#**Breakout Sessions:**

Next we'll move into a series of breakout sessions. The format will be to discuss the given topics as a group, take notes of any key points on a flipchart, and present these points during the feedback session afterwards.
________________________

#**Computational Tools Discussion** (30 mins)

Take ~10 minutes to get to know each other:

*   Give each person a chance to introduce themselves and their field of expertise.
*   Decide on a group name. 

Now take ~15 minutes to discuss the following questions as a group, taking notes on your flipchart. You'll be asked for some feedback on these discussion points afterwards. 
*   What current computational tools and/or skills, if any, do you use in your research?
*   What challenges/limitations do you face that prevent you from making further use of data science tools?
*   How could some of these gaps be addressed?



#**Chemical Space Discussion** (30 mins)

20 mins discussion:

Discuss the following questions and take notes for the feedback session:
*   What do you understand by the term 'chemical space'?
*   How does this differ to the concept of 'drug-like molecules'?
*   Why should the data we use to train models be similar to the types of compounds we aim to obtain predictions for?
*   How might our training data requirements vary between a virtual screening campaign for novel chemical hits and a model to score analogues of a particular chemical series that is further along the drug discovery pipeline? 





10 mins activity:

Re-connect to google drive with the cell below and re-install the plotting libraries in the 2nd cell.

In [None]:
#Run this again if you need to re-connect to Google Drive
from google.colab import drive
drive.mount('/content/drive')

In [None]:
%%capture
!pip install rdkit-pypi
!pip install umap-learn
import sys
sys.path.append("drive/MyDrive/DataScience_Workshop/data/day1/")
from courseFunctions import *

Now load the images in the next cell and answer the questions that follow. (You can click run on the remaining code blocks in this section to start the processing in the mean time).


In these images, we have a number of chemical series in colour plotted against some general training data in black.

*   Which of these series are outside the chemical space of our training data and why?

*   Does this make them more likely or less likely to be accurately predicted by a model trained on this data (the data in black)?

In [None]:
import requests
from IPython.display import Image
from IPython.display import display

img0 = Image("/content/drive/MyDrive/DataScience_Workshop/data/day1/PCA_chem_space.png") 
img1 = Image("/content/drive/MyDrive/DataScience_Workshop/data/day1/UMAP_chem_space.png") 

display(img0,img1)

The next 6 cells plot a set of inhibitors for the *P. falciparum* PI3K enzyme against both the GSK and St Jude datasets we plotted earlier.

*   Which dataset would you rather use to train a model to predict PI3K inhibition and why?
*   Are there any concerns with your chosen dataset?


In [None]:
path = "drive/MyDrive/DataScience_Workshop/data/day1/"
file_list = ["gsk_3d7.csv", "gsk_3d7_actives.csv", "pi3k_actives.csv"]
my_plots3 = plots(path, file_list)

In [None]:
my_plots3.plot_pca()

In [None]:
my_plots3.plot_umap()

In [None]:
path = "drive/MyDrive/DataScience_Workshop/data/day1/"
file_list = ["st_jude_3d7.csv", "st_jude_3d7_actives.csv", "pi3k_actives.csv"]
my_plots4 = plots(path, file_list)

In [None]:
my_plots4.plot_pca()

In [None]:
my_plots4.plot_umap()

#**Data Cleaning** (20 mins)

*Acinetobacter baumannii* is a member of the ESKAPE pathogens - bacteria with a worrying increase in the prevalance of antibiotic resistance.

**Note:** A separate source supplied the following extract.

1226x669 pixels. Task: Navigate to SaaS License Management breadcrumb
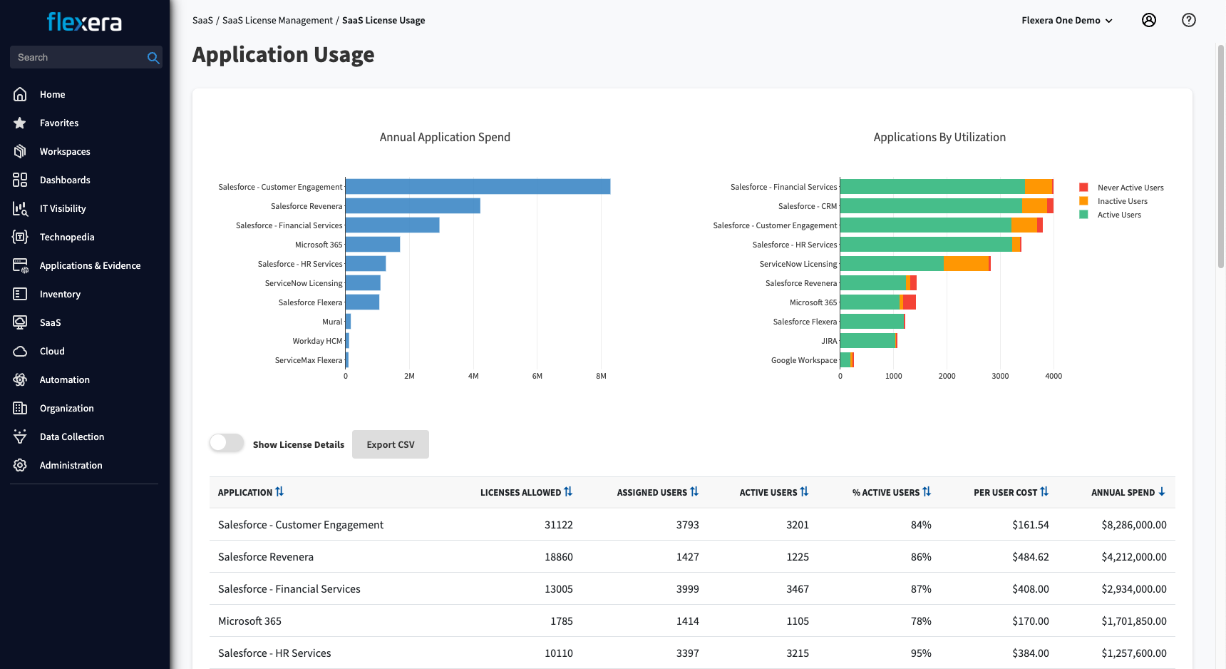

ChEMBL has a number of compounds from different sources that have been screened for *A. baumannii* inhibition.

Open the "ChEMBL_A_Baumannii.csv" data file in your google drive to help you with ideas for the next section (you're not limited to this).

In your groups, brainstorm the types of inconsistencies you might need to address in drug discovery data in order to clean and standardise the dataset for machine learning. You'll provide feedback for these points during the feedback session.

Remember: We want our dataset to be complete, consistent, accurate and reliable. It should aim to have one common format.